### GIVEN RECORDS
-=-=-

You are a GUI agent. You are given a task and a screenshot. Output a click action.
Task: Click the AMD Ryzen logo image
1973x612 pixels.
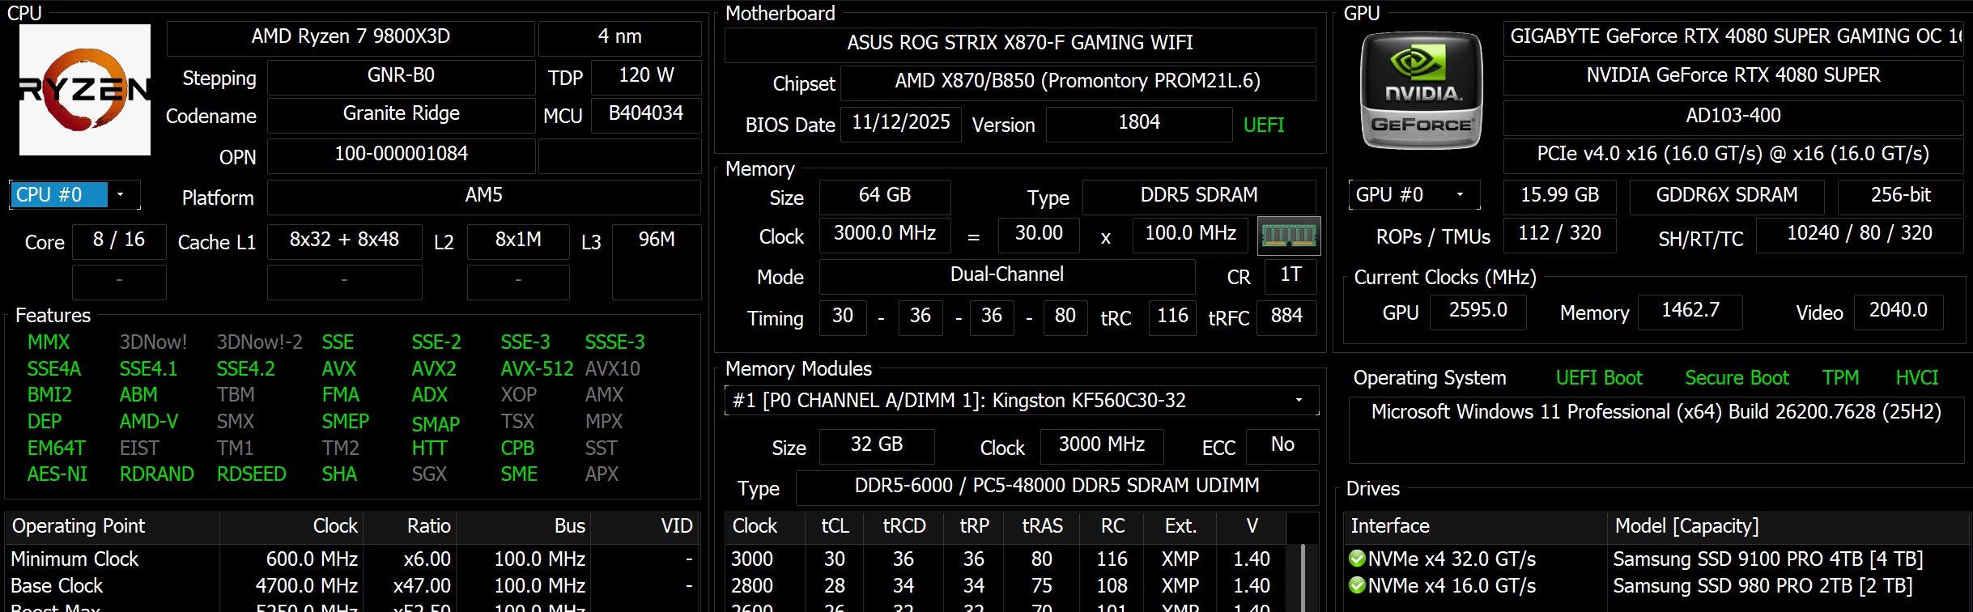pos(85,90)
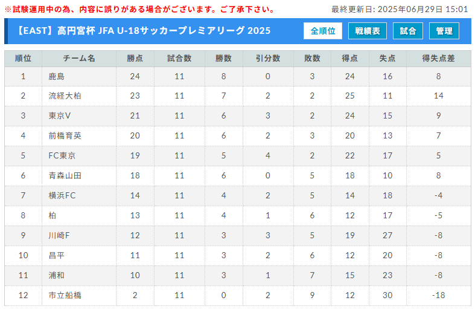This screenshot has height=309, width=475.
Task: Select FC東京 row team name
Action: [x=62, y=156]
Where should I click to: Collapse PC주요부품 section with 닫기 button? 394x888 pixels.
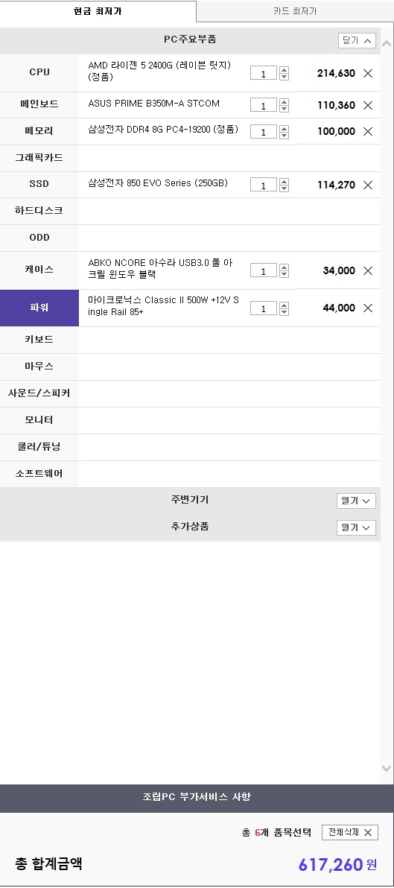coord(358,40)
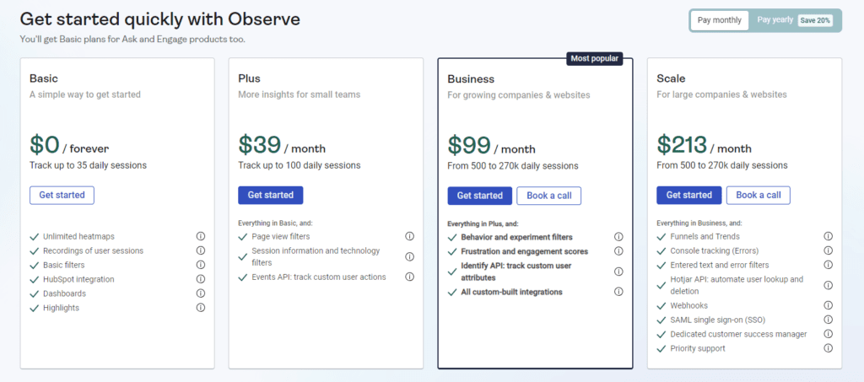Open info for Recordings of user sessions
This screenshot has height=382, width=864.
[x=201, y=250]
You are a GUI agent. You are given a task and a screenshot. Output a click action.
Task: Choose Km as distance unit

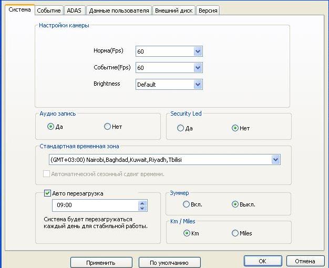coord(187,233)
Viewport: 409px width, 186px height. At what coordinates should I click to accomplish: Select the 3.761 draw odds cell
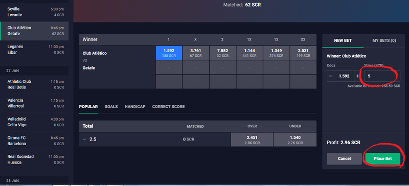tap(196, 53)
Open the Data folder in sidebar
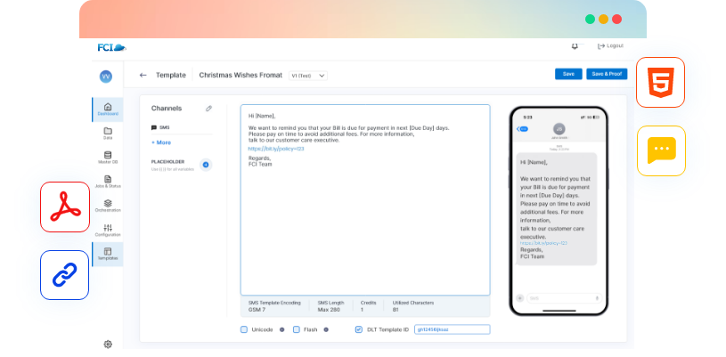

-=-=-

### ACTIVITY
Give the lines from the one containing "Viewport: 409px width, 186px" through the last line of the material again, exactly and with no pictures, both ends included.

### OUTPUT BELOW
Viewport: 409px width, 186px height. At what coordinates should I click to accomplish: Select the 3.761 draw odds cell
tap(196, 53)
Open the Data folder in sidebar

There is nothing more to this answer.